Lines from a pointing dataset:
========================================================================

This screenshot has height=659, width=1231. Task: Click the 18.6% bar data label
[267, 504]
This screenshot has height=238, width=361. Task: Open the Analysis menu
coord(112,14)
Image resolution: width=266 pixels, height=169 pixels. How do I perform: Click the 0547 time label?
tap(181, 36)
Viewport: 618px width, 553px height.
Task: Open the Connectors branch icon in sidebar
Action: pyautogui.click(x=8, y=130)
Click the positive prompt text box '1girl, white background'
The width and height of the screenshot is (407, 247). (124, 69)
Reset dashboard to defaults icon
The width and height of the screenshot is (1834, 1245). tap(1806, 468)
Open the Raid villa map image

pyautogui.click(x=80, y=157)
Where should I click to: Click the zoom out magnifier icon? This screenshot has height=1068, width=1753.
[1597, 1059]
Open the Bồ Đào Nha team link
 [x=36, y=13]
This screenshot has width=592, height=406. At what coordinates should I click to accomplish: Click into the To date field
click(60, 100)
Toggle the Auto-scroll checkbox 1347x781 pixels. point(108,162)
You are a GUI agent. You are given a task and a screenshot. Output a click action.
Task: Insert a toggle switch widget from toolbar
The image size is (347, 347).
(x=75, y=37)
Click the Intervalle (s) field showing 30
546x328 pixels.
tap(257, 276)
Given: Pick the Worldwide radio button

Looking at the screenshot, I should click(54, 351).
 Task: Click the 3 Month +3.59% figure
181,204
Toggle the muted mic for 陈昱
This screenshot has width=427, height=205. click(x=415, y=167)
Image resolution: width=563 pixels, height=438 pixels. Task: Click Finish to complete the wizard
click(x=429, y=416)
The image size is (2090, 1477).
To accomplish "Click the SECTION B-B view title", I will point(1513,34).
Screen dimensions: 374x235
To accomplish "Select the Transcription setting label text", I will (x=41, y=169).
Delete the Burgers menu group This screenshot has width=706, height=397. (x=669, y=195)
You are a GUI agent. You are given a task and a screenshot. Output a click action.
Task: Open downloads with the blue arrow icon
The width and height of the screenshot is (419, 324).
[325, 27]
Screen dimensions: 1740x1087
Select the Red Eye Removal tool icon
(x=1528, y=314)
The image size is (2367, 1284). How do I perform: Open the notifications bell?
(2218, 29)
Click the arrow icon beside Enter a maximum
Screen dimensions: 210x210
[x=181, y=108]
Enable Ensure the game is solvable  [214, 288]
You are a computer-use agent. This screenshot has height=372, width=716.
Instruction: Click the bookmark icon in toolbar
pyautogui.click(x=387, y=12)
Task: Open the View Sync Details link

========================================================================

#### THE PROBLEM
Rewrite the lines above from the one containing "Screen dimensions: 374x235" through the last line, changing "toolbar" to "header" and keeping everything else the same.

#### SOLUTION TO THIS PROBLEM
Screen dimensions: 374x235
To accomplish "Select the Transcription setting label text", I will (x=41, y=169).
Delete the Burgers menu group This screenshot has width=706, height=397. (x=669, y=195)
You are a GUI agent. You are given a task and a screenshot. Output a click action.
Task: Open downloads with the blue arrow icon
The width and height of the screenshot is (419, 324).
[325, 27]
Screen dimensions: 1740x1087
Select the Red Eye Removal tool icon
(x=1528, y=314)
The image size is (2367, 1284). How do I perform: Open the notifications bell?
(2218, 29)
Click the arrow icon beside Enter a maximum
Screen dimensions: 210x210
[x=181, y=108]
Enable Ensure the game is solvable  [214, 288]
You are a computer-use agent. This screenshot has height=372, width=716.
Instruction: Click the bookmark icon in header
pyautogui.click(x=387, y=12)
Task: Open the View Sync Details link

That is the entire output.